Reprenez le texte sur le 23e sommet Inde-Russie et poursuivez-le à partir de sa dernière phrase.

===== Texte étudié =====

Le 23e sommet Inde-Russie du 5 décembre a mis en lumière la solidité de leur partenariat stratégique face aux défis mondiaux, mais a manqué de résultats majeurs. Bien que de nouveaux projets communs dans les pharmaceutiques et les engrais aient émergé, la relation reste stagnante dans des domaines inexplorés. La coopération économique montre du potentiel, particulièrement du côté russe, mais les accords de défense sont restés insaisissables.
Le récent 23e sommet Inde-Russie, tenu le 5 décembre, a présenté un tableau mitigé de la relation bilatérale. En surface, il semblait couronné de succès, soulignant la résilience des liens de longue date dans les domaines traditionnels comme la défense et l'énergie. Cependant, les avancées substantielles étaient rares, les dirigeants optant pour des accords modestes plutôt que des deals ambitieux.
Deux projets communs notables ont été annoncés : l'un dans les pharmaceutiques et l'autre dans l'approvisionnement en engrais. Ces initiatives, accompagnées d'échanges accrus entre médias et sociétés civiles, signalent un progrès incrémental. Pourtant, l'absence d'accords de haute valeur met en évidence une stagnation sous-jacente. Comme l'indique Aleksei Zakharov, fellow de l'Observer Research Foundation à New Delhi, le partenariat est « paradoxal » – durable grâce à des connexions établies mais entravé par des voies non définies dans les secteurs émergents.

===== Documents fournis =====

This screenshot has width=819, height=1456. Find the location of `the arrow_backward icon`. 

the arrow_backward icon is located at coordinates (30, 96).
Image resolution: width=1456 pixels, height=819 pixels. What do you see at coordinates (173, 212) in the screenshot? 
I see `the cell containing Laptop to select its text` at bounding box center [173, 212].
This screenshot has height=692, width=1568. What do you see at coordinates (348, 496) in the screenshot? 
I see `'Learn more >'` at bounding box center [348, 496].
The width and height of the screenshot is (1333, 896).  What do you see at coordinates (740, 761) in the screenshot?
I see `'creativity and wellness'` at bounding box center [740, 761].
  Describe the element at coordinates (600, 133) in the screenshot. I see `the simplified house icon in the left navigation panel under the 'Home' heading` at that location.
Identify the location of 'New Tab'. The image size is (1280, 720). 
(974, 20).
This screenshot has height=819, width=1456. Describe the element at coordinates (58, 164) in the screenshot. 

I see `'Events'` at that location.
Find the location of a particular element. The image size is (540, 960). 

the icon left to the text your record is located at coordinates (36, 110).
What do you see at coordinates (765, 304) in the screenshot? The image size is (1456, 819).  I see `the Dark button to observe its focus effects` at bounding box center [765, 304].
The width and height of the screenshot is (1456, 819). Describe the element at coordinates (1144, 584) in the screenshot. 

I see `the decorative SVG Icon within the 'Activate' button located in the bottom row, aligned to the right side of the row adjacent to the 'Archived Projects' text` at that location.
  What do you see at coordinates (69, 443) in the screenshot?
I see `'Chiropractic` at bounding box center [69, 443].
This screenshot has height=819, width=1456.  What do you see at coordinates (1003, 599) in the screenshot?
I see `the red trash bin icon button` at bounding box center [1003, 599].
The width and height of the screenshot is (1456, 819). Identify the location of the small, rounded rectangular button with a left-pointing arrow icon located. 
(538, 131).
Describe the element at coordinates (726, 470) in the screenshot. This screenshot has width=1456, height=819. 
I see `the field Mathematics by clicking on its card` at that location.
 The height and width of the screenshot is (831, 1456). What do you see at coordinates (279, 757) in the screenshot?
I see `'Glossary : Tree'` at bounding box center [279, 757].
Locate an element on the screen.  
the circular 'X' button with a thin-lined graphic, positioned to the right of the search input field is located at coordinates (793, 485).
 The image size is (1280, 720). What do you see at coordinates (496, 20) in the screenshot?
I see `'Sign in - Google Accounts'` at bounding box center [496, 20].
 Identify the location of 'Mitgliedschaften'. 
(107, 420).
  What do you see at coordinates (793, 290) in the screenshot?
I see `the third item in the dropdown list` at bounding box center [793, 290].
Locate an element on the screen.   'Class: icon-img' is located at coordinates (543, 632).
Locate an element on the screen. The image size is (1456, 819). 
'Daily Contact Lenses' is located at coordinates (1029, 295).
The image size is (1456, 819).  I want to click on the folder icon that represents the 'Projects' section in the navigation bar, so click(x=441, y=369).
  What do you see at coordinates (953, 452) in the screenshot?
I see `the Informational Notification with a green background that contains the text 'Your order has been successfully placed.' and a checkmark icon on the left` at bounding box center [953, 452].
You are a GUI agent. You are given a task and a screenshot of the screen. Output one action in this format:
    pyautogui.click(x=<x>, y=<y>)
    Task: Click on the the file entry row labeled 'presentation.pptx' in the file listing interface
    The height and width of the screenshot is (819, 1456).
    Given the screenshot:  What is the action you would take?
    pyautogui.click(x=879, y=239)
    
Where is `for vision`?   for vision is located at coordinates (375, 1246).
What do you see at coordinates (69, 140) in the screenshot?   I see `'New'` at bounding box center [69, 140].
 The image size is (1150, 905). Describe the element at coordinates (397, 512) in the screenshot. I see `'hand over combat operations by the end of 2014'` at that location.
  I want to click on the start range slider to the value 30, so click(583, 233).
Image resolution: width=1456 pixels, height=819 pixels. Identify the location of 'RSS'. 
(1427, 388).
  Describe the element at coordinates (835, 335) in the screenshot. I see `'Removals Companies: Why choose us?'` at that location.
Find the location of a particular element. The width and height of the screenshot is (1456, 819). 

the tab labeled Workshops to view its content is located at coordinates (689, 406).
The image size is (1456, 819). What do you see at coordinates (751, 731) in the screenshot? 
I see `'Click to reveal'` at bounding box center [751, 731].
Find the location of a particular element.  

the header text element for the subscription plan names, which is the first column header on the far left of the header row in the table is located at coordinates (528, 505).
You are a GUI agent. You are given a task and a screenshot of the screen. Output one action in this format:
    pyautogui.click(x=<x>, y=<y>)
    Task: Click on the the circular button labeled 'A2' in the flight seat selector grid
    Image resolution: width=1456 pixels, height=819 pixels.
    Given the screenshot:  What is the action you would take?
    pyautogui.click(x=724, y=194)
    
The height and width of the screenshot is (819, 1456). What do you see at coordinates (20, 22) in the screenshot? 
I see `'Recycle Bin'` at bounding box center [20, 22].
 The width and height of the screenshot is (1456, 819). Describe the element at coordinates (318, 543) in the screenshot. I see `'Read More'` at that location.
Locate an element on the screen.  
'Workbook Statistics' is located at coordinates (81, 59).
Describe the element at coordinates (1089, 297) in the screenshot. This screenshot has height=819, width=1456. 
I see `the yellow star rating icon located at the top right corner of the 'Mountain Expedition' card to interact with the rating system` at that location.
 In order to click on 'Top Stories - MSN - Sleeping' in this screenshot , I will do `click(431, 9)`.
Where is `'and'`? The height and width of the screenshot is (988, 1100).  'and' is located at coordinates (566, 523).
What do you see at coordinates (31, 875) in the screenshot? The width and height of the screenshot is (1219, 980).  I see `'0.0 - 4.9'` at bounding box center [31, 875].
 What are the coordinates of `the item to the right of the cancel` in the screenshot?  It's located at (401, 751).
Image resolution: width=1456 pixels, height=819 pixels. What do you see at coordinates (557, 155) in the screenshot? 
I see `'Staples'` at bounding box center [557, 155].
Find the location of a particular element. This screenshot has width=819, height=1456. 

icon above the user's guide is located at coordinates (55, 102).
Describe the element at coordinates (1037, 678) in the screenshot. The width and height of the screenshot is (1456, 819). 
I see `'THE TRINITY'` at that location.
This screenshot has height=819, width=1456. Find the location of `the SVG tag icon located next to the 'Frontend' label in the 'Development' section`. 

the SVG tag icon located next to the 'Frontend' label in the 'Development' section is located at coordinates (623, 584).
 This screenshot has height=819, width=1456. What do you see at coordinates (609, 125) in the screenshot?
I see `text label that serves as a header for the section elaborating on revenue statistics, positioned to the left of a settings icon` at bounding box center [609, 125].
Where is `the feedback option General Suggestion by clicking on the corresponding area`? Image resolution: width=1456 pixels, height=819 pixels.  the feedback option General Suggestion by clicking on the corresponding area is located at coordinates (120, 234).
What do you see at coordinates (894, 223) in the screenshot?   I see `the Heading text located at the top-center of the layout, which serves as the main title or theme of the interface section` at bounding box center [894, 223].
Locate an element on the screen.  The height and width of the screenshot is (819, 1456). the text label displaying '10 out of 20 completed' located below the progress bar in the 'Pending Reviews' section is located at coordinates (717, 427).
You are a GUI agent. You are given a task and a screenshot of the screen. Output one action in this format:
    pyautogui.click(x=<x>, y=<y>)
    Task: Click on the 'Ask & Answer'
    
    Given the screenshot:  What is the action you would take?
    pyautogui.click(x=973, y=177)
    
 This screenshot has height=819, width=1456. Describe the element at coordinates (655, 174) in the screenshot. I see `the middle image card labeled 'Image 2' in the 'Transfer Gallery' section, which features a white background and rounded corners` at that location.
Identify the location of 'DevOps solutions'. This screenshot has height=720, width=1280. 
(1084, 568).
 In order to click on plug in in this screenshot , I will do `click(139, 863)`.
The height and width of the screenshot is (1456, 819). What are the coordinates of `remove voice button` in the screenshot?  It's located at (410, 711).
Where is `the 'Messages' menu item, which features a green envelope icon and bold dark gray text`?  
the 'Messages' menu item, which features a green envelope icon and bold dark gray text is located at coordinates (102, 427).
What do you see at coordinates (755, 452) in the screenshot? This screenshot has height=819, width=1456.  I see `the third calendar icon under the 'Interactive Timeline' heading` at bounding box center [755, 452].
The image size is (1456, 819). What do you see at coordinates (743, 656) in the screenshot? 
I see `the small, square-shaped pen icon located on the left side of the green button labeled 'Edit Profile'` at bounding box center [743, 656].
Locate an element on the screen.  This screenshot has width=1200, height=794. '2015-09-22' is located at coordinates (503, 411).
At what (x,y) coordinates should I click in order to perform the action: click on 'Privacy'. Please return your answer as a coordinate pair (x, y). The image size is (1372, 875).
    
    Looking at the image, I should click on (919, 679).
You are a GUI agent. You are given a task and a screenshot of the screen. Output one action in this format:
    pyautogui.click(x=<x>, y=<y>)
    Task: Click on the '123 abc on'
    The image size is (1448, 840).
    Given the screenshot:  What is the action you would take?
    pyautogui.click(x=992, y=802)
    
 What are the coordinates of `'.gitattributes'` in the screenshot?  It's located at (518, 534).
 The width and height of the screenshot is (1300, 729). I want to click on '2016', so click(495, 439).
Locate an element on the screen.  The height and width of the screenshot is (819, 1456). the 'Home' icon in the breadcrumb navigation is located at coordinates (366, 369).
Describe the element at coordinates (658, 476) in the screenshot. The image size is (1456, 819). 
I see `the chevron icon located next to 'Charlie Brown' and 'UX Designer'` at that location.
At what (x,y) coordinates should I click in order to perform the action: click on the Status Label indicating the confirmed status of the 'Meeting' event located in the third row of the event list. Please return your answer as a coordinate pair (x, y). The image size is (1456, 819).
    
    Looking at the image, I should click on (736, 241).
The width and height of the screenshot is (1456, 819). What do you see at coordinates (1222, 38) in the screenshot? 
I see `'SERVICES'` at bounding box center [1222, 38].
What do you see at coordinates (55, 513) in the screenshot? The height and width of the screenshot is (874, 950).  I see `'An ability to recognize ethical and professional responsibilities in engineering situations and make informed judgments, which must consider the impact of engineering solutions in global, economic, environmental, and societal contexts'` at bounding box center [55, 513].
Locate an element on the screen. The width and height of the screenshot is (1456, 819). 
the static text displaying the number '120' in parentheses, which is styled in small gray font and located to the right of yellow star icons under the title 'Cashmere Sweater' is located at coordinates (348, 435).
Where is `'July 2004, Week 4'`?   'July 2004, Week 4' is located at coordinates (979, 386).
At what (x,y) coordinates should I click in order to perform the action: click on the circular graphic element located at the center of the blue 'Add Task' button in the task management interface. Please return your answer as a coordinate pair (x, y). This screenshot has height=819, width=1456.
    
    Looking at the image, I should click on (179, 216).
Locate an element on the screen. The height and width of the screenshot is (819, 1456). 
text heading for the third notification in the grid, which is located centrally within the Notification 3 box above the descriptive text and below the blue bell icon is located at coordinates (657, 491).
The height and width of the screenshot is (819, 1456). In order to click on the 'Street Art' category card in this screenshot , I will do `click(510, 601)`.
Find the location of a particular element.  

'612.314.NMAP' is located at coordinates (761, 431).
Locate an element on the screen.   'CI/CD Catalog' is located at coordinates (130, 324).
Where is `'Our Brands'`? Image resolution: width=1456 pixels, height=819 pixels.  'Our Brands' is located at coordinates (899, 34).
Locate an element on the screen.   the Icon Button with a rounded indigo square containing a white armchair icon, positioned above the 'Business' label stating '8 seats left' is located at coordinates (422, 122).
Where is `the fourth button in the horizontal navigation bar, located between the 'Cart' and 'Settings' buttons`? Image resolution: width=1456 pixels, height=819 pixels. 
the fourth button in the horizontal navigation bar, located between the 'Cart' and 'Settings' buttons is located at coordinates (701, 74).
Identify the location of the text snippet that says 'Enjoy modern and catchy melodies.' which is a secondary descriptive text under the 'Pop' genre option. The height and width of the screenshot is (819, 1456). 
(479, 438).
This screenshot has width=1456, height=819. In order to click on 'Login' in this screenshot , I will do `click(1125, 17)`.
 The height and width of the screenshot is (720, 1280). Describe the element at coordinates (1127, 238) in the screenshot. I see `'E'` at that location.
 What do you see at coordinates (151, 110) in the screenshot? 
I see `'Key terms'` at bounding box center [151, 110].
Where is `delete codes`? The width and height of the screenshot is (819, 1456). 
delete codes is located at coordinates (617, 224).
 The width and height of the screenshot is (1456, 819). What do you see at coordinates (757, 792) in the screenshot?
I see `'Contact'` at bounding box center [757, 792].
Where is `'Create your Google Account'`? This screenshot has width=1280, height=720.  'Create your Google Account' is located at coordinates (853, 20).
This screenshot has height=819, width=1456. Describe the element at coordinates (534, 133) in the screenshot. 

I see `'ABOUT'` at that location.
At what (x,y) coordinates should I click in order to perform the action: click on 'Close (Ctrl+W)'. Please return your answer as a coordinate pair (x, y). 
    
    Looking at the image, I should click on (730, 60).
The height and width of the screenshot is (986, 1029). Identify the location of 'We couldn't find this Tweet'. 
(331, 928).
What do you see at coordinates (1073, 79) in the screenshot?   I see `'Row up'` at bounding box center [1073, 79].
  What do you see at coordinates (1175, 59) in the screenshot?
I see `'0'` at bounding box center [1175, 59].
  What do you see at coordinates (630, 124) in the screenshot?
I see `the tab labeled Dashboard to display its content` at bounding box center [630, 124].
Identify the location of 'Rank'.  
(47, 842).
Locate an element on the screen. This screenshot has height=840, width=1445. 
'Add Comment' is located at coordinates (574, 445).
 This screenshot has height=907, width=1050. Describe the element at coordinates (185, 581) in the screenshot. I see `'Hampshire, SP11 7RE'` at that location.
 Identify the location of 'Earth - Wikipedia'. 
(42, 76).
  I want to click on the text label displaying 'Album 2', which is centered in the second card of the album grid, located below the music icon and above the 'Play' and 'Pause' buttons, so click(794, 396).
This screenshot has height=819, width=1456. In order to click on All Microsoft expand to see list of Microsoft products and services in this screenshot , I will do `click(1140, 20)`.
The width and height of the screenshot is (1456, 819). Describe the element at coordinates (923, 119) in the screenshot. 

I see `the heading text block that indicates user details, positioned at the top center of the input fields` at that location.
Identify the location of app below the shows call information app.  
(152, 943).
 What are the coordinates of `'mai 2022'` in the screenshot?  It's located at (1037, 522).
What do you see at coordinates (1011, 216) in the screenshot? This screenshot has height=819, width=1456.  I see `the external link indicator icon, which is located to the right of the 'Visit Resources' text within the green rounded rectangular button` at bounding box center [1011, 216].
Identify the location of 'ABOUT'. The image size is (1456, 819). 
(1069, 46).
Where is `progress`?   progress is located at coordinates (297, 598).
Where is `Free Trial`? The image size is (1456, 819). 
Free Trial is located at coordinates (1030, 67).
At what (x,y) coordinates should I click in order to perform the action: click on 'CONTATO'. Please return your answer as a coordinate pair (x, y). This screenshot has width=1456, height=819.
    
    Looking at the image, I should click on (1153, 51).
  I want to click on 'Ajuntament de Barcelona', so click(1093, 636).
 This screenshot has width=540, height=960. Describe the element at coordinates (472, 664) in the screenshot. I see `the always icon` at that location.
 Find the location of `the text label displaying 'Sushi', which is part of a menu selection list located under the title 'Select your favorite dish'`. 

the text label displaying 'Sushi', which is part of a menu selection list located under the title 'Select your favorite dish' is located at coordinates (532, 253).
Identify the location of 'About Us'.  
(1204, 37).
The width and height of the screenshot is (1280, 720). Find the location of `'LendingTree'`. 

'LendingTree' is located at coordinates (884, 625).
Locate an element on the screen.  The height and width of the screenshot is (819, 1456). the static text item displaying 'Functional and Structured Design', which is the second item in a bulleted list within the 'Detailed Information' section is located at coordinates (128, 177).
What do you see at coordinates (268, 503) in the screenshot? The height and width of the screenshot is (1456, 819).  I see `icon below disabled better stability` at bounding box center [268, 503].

=====

## Votre réponse
Les liens économiques prennent de l'élan, portés en grande partie par l'intérêt russe. Une importante délégation d'officiels économiques et bancaires de Moscou a participé, voyant l'Inde comme un « port sûr » pour les entreprises naviguant les sanctions. Cinq banques russes opèrent désormais en Inde, avec des plans d'expansion, et la Banque centrale russe prévoit d'ouvrir une succursale à Mumbai d'ici 2026. Le mécanisme de règlement roupie-rouble s'est considérablement étendu ces dernières années, facilitant un commerce à des niveaux records – bien que fortement biaisé vers les importations de pétrole et qualifié de transactionnel.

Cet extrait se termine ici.